Earlier this year the Beer Institute, which represents a range of brewers but is dominated by the industry's largest players, teamed up with the Brewers Association, which represents craft breweries, to form a unified front on a range of federal tax issues.
"The Brewers Association feels it is of utmost importance during these critical times that the beer industry present a united and coordinated effort on the federal level," wrote Charlie Papazian, president of the Brewers Association, in a recent letter to members. "This is why we have teamed with the Beer Institute to help us represent our constituencies."
When it comes to alcohol regulation and other policy issues, the beer world is realizing that Washington doesn't differentiate between Coors and Clipper City.

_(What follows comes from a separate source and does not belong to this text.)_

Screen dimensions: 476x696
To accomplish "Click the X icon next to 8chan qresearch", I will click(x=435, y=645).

In February the two groups coordinated the introduction of the Brewers Excise and Economic Relief Act (that's right, the BEER Act), which would return federal excise taxes on beer to pre-1991 levels, from $18 to $9. Interestingly, the Beer Institute supports an additional measure in the bill--which has 6 co-sponsors for the Senate version and 190 for the House version--to reduce taxes even further for small brewers.
For now, at least, it seems the big brewers see the craft sector as an overall boon to the industry--too small to threaten the big guys' market share, but high-profile enough to elevate beer's status among higher-income consumers.

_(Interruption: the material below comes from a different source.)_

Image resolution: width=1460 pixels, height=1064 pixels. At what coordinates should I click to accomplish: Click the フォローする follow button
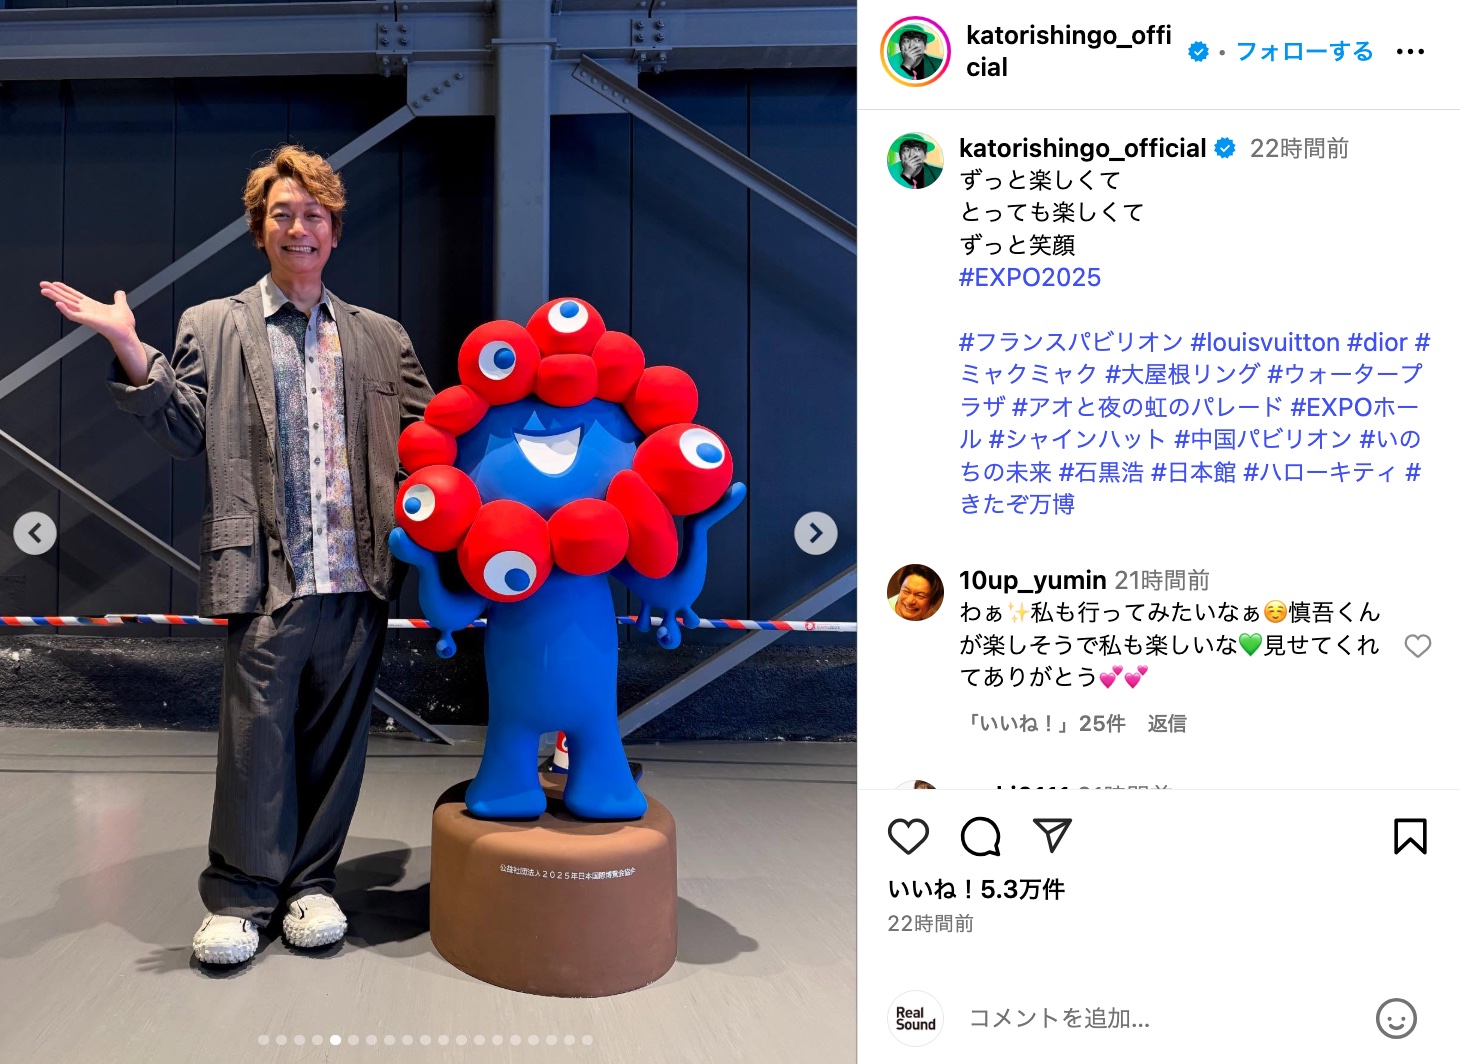pyautogui.click(x=1304, y=51)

"The small brewers are a great addition to the industry," said Jeff Becker, president of the Beer Institute.
But it's not just a matter of a rising tide lifting all boats; when it comes to alcohol regulation and other policy issues, the beer world is realizing that Washington doesn't differentiate between Coors and Clipper City. The biggest issue bringing small and large together is a proposal to fund health care reform with an increase in the federal excise tax on beer. Currently different alcoholic beverages are taxed at different rates; under the new plan, beverages would be taxed at $16 per proof-gallon (a proof-gallon is equivalent to a spirit that is 50 percent alcohol, or 100 proof; an 80-proof Bourbon, for example, would equal .8 proof-gallons per gallon). That means more than tripling the current per-gallon excise tax on beer, according to the Beer Institute.
Brewers from across the spectrum, but particularly lower-margin, higher-price craft beers, have been hit hard by the drop in consumer spending and a dramatic up tick in material costs. Not surprisingly, the prospect of higher taxes was Topic A at last month's SAVOR Craft Beer Festival, here in Washington. To hear brewers talk about it, the excise plan would zero out profits at even the most successful outfits and drive all but the most aggressive out of business (small brewers argue they would be hit especially hard because their beers tend to have much higher alcohol contents than those produced by the major breweries).
That prospect has driven an unprecedented, and unexpected, level of cooperation between large and small breweries. Through the Beer Institute and the Brewers Association, they have lobbied Congressmen, coordinated brewer visits to Washington, and penned joint letters to the Hill; the Brewers Association even held a reception for congressmen and staffers last week.
"The Beer Institute is telling their story, and we are telling ours, and the hope is that Congress will listen," said Papazian.